=== Task list ===
- A) According to the news report on untested cancer drugs, in what year were the cancer research centers first set up?
- B) From the news report on untested cancer drugs, return the passage that begins at the words "Cancer patients try" and stops after "into the world.".
- C) Write the next part of the news report on untested cancer drugs, starting after its last sentence.

Cancer patients try untested drugs in Britain

LONDON (AP) – When Jill Bracey Cowley was diagnosed with bone marrow cancer eight years ago, doctors told her she had two years to live. So she decided to take a gamble and try new drugs that hadn’t yet been approved.

“They’ve utterly changed my life,” said Cowley, 70, who credits the treatments with enabling her to live long enough to welcome six grandchildren into the world.

Unlike most terminally ill cancer patients, Cowley had the chance to try untested drugs. With the opening of a government-run network of experimental cancer clinics across the country this month, British doctors are hoping to offer millions of dying cancer patients the same chance.

The network builds on cancer research centers first established in 2002 to bring laboratory advances quickly to patients. Each center will receive $4 million from the Department of Health and Cancer Research United Kingdom to develop new treatments.

=== Source information ===
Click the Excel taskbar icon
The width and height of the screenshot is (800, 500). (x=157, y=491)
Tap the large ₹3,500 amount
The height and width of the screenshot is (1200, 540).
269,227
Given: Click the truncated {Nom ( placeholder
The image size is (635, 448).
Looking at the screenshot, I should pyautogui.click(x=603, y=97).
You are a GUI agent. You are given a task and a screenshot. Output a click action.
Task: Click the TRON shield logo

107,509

=== Task-by-task results ===
- A) 2002

- B)
Cancer patients try untested drugs in Britain

LONDON (AP) – When Jill Bracey Cowley was diagnosed with bone marrow cancer eight years ago, doctors told her she had two years to live. So she decided to take a gamble and try new drugs that hadn’t yet been approved.

“They’ve utterly changed my life,” said Cowley, 70, who credits the treatments with enabling her to live long enough to welcome six grandchildren into the world.

- C)
Under the government-supported trials, Cowley has tried at least four experimental medicines for free. Her doctors aren’t sure which ones have had the most impact but say her situation is stable.

In the United States, cancer patients can also sign up for experimental treatment, but there is no official national effort to help patients enroll. Most trials are run in academic centers, while 80 percent of cancer patients are treated in community hospitals. The American Cancer Society offers a matching service to line up suitable experimental trials for cancer patients, but success rates vary.

There is also a government-run Web site that attempts to provide trial listings for all diseases. According to a 2005 report, 20 percent of cancer patients in the U.S. are eligible to participate in drug studies, but only about 3 percent enroll.

In Britain, there are now 19 centers where terminally ill patients can apply to try untested drugs. While clinics in France, the Netherlands and Italy offer cancer patients experimental treatments, no other European country has such a national network.